AI is remarkably good at identifying patterns, synthesizing knowledge, and expanding the range of possibilities. The harder challenge is deciding what matters, what an organization should stand for, and which future is worth pursuing. Those choices sit squarely in the realm of human judgement.

That’s why I believe radical transparency is the right path. Not because clients need a play-by-play of every tool we use, but because trust has become the most valuable asset in professional services. When clients understand what is changing and what remains uniquely human, the conversation shifts away from hours and toward impact.

AI changes how work gets done. It does not change why great work matters. AI should serve the idea, not the other way around.”
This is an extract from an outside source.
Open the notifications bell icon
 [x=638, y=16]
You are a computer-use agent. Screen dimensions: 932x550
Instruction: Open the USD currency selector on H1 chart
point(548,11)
Adam Hede, Generative AI Partner at Implement Consulting Group

“AI is a fantastic collaborator. I’m really excited about new three-way co-creation between consultants, clients and the AI models. Our work is changing almost week by week and we’re seeing more clients enable high-powered modern AI platforms. Sharing new formats, splitting form and content much more explicitly. Redefining what a draft is compared to a final product. 

For example, on a recent engagement, we started out in traditional PowerPoint for everything, mainly due to habit from the consultants. After just two weeks, everything was running in HTML, and the client deliverable became almost a little stand alone application of knowledge. We developed new ways of storytelling that were much more product-tour-like, instead of a linear PowerPoint. But also honestly, at week 8 – PowerPoint was also back. The familiar format and conventions still had legitimate strength, and today the project runs in multiple formats depending on the type and maturity of the deliverable. 

The knowledge generated as part of the project is particularly on my mind these days. Data rooms, project memories and miro boards are assets that’ll live on long after the project is finished. We’ve had the first client ask for deliverables to be handed in as raw markdown files. Data has never felt more organic and living, and you suddenly want to curate it much more tightly, because it is the fuel that allows the third party (the AI) to contribute to the project. And man, does the AI contribute!”

Where this leaves us…

Strip away the surface disagreements and something clarifying emerges: this debate isn’t really about disclosure. It’s about what the value proposition of professional services looks like when effort can no longer stand in for value.

While our experts each had a unique POV, what they all point toward is a shift in where the client relationship is constructed. The landscape is moving towards transparency, towards co-creation, and toward a model where value is built inside the relationship rather than handed across a table at the end of it.

AI has acted as both a forcing factor for a shake-up in the traditional business model – and an enabler to create the vision of what comes next.